How Much Does a Roof Replacement Cost?

Updated: Aug. 29, 2023

Roofs are meant to last, so you might never have to replace yours. If you do, you'll probably need a roofer, because it isn't a job to DIY.

Leaks in any part of the house can be unsettling, but none more than roof leaks. This is personal experience talking.

Our house was constructed in two parts, each with a peaked roof sloping toward a flat area between them. As you might expect, that was a pretty bad design. Leaves collected there and got soaked by rain, eventually rotting the roof decking. Things got so bad the drywall in the kitchen eventually collapsed from all the moisture.

Rebuilding that section of the roof with its own peak solved the problem. The roofer was a friend who charged “family rates” for his time, but the final bill still exceeded $20,000. With California pummeled by a seemingly unending wave of rain and wind, I’m glad we did it.

If you own a house long enough, you’ll face the prospect of roof repairs at some point. The need for an entire roof replacement is less common. A roof can last from 25 to 100 years, depending on how well it’s built, the construction materials and fierceness of weather conditions. When it’s time for a complete tear-off and replacement, here’s what to expect.

National Average Roof Replacement Cost

Many factors go into replacing a roof, which makes quoting an average difficult. It’s a fair bet you’ll pay less than we did for our new section of roof. The job typically entails tearing off and hauling away the covering, making spot repairs to the decking, then installing a new covering with underlayment and flashing.

If you own a really large house with a complex roof, you could pay as much as $22,000 for a roof replacement. In most cases, the cost is lot lower. The national average runs $8,000 and $11,000, and some people may spend as little as $5,000.

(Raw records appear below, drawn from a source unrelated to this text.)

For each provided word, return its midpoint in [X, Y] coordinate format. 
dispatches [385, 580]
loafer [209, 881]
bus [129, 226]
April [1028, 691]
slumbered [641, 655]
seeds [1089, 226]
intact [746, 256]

Factors That Determine the Cost of Roof Replacement

When a roofer comes to your house to assess the job and provide an estimate, the following factors figure into the quote:

  • Size of the roof: Roofers generally measure the area of a roof in squares, each equalling 100 square feet. Typical labor rates range from $150 to $300 per square, the same as $1.50 to $3.00 per square foot.
  • Roofing material: Asphalt shingles, composite and metal roofing are generally the most affordable options. Tiles, slate or cedar shingles cost more.
  • Condition of the roof: If it’s rotting or sagging because from age or frequent ice dams, the infrastructure may need repairs, which hikes the cost.
  • Working conditions: It’s more challenging to work on a really steep roof. That slows the job and increases the labor charge.
  • Roof complexity: A complex roof with many peaks, valleys and obstructions like vents and dormers requires more flashing. The job takes longer and costs more than a simple roof.

Questions To Ask Roofing Contractors

Depending on where you live, a roofer generally needs a roofing or general contractor’s license. Ask about proper licensing first. Here are some other questions to ask:

  • What type of insurance do you have? There are three possibilities. General liability covers damage to your home. Worker’s compensation covers injuries to workers. A surety bond covers you in case the job isn’t completed properly or on time. Most licensed contractors carry the first two but bonding is optional in some places, so it’s good to ask.
  • How long have you been in business, and can you provide references? An experienced contractor with a solid reputation is more likely to do a good job, without the need for callbacks, than one just starting out.
  • When can you start, and how long will the project take? Roofers tend to be busy in spring and summer, so you may be put on a waiting list. Once the job starts, the roofer should provide a timeline for completion.
  • Do you do gutters, and is that extra? Not all roofers install gutters, so you may need to line up a contractor for that. Some roofers charge extra for gutters. If so, get a quote for that, too.
  • What type of warranty do you provide? Workmanship warranties can run from five to 25 years. Certified agents for certain materials manufacturers may offer a lifetime warranty, underwritten by the manufacturer, that includes materials and workmanship.

DIY vs. Hiring Pros

While it’s possible to DIY a roof replacement, you shouldn’t. Here’s why:

  • It’s dangerous work.
  • You can damage certain types of roofing materials by walking on them or handling them improperly.
  • Installing and sealing flashing on complex roofs requires skill, and the roof will leak if you don’t do it right.
  • You’ll need a truck to haul the old roofing away.
  • Some manufacturer warranties expressly call for professional installation.

If you’re an experienced builder, you may have the knowledge and skill for the job. But you’ll also need equipment to lift materials onto the roof, dispose of the old roofing and protect yourself from falls. Save your DIY skills for less demanding and hazardous tasks.

Roof Replacement vs. Roof Repair

A full-on roof replacement, aka a tear-off, is a drastic measure. It isn’t necessary to repair a few blown-off shingles or one or more minor leaks. It’s even possible in certain circumstances to install a new roof covering directly over the old one, known as re-roofing.

If you’re deciding between re-roofing and roof replacement, know that replacement adds value to the property. If you plan to sell in the near future, you can recover 60% of the cost of a roof replacement, which makes it a better investment.